Grenzerfahrung
Verena Diethelm raste auf einem Extreme 40 über den Parcours vor Istanbul und sprach mit Roman Hagara über eine spannende nächste Saison
„Come up! Come up!“ Die Worte wabern durch eine Nebelwand, dringen nicht zu mir durch. Sinnerfassendes Hören derzeit leider nicht möglich. Mein Gehirn ist vollkommen damit ausgelastet außergewöhnliche Informationen zu verarbeiten. Waschelnass klammere ich mich wie eine Spinne an ein engmaschiges Nylon-Netz, unter dem das Wasser durchrauscht. Oder ist es das Blut in meinem Kopf, das dieses Rauschen verursacht?

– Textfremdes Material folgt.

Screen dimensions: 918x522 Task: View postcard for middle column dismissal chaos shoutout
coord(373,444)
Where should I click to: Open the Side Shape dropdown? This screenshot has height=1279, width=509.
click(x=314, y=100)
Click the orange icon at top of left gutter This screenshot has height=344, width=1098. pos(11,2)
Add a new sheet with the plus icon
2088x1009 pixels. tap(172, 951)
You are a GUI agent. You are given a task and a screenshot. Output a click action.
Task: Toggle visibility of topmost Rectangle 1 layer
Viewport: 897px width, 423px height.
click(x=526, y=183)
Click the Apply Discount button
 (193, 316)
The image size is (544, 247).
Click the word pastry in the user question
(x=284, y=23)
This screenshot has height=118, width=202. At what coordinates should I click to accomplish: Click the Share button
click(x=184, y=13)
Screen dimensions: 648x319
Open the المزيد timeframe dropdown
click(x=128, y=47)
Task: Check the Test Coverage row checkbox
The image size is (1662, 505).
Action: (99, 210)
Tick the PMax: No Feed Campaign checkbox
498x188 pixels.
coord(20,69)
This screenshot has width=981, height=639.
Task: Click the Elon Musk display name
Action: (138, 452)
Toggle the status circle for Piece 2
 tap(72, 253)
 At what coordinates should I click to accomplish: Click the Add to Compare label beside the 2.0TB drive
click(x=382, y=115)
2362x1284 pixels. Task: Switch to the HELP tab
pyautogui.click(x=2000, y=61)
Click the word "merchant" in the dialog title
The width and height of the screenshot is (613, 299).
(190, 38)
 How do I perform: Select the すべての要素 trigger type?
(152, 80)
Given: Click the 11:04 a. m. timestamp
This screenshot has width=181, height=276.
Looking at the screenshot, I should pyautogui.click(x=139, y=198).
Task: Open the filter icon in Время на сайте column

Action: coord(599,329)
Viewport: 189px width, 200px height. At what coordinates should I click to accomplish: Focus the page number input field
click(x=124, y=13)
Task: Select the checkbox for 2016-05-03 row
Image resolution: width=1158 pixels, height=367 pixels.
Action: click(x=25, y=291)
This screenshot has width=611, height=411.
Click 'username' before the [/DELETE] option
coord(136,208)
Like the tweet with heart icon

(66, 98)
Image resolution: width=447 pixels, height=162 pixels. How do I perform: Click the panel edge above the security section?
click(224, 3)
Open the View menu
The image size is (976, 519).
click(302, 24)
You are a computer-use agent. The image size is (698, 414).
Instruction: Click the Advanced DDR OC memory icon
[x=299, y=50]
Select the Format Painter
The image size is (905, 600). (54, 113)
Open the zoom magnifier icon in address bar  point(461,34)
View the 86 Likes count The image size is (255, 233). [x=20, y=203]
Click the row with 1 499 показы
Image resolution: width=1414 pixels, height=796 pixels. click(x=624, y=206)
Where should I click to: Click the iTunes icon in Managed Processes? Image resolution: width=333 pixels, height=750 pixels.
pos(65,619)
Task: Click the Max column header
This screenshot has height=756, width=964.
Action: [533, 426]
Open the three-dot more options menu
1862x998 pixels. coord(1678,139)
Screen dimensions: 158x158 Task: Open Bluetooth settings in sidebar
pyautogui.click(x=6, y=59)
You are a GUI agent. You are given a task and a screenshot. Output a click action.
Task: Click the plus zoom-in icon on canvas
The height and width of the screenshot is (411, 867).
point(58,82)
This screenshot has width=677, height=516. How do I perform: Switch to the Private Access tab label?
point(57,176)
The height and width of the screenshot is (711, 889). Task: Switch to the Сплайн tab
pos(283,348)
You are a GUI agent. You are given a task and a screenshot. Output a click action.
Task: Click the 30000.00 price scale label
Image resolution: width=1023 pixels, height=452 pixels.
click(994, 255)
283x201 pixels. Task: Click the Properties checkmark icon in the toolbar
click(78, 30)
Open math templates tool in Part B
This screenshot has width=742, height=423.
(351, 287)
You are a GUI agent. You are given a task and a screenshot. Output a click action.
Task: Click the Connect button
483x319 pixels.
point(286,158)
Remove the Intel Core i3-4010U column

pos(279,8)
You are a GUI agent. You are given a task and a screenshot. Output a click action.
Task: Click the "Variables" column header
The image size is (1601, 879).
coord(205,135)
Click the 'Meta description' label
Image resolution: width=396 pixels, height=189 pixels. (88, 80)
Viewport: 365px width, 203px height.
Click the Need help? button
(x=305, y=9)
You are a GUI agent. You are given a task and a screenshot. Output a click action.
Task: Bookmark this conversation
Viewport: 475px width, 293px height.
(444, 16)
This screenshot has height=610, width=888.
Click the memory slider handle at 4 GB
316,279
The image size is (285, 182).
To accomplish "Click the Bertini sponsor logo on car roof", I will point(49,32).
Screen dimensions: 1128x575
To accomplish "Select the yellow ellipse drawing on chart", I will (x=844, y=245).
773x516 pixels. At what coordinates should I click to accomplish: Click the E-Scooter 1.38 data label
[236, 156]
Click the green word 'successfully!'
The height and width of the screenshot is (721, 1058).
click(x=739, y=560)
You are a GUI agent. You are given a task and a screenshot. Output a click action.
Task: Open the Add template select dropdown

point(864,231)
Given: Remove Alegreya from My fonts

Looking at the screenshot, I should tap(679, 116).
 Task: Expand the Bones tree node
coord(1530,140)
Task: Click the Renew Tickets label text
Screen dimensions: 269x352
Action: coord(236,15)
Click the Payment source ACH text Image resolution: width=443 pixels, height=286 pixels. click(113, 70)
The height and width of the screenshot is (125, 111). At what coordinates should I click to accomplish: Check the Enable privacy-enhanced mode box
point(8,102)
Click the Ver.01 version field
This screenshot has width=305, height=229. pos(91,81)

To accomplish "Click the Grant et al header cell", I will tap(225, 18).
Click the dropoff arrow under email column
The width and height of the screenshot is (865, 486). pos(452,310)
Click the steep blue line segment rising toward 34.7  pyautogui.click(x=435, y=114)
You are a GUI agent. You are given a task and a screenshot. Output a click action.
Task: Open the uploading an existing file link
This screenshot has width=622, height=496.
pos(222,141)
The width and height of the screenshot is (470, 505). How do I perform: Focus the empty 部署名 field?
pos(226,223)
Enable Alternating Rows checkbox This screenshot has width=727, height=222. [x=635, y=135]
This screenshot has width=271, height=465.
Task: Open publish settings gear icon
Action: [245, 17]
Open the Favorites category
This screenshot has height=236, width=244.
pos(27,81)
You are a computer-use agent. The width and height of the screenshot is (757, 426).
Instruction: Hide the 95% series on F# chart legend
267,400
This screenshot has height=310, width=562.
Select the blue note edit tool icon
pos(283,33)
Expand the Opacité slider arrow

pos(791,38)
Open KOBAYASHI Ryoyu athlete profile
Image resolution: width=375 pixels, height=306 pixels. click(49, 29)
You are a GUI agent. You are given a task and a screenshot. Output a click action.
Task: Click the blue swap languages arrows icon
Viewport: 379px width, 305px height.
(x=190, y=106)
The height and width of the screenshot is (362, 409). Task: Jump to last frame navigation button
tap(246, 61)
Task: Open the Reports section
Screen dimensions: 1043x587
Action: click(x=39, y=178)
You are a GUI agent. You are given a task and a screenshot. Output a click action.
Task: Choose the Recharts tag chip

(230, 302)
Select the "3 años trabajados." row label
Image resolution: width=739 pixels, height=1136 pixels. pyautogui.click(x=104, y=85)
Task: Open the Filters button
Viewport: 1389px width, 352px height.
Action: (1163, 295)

Der Wind im Helm?
Mein Raum-Zeit-Kontinuum ist gehörig durcheinander gewirbelt. Längst weiß ich nicht mehr, wie lange wir schon über die Rennbahn heizen. Es könnten Stunden genauso gut wie Sekunden sein.
Spätestens seit wir uns der Luvtonne nähern, habe ich einen Tunnelblick. In meinem extrem eingeschränkten Gesichtsfeld rasen riesige Katamarane mit einem Rumpf in lichter Höhe aufeinander zu. Eine Boje sehe ich auch – wir steuern genau auf sie zu. Schreie, irgendwo wird eine Protestfahne gehisst, dann wieder geschrien.
Apropos. „Hey! Come up!“ Endlich schaffen es die Worte durch meinen Reizüberflutungsfilter. Ich ziehe ob meines Aussetzers schuldbewusst meinen Kopf zwischen die Schultern, stolpere fünf Meter das Netz hinauf und lasse mich auf den rot markierten Punkt im Trampolin fallen – nur um sofort wieder auf die andere Seite gescheucht zu werden. Guest Sailor auf einem Extreme40 zu sein ist wahrlich kein Kindergeburtstag.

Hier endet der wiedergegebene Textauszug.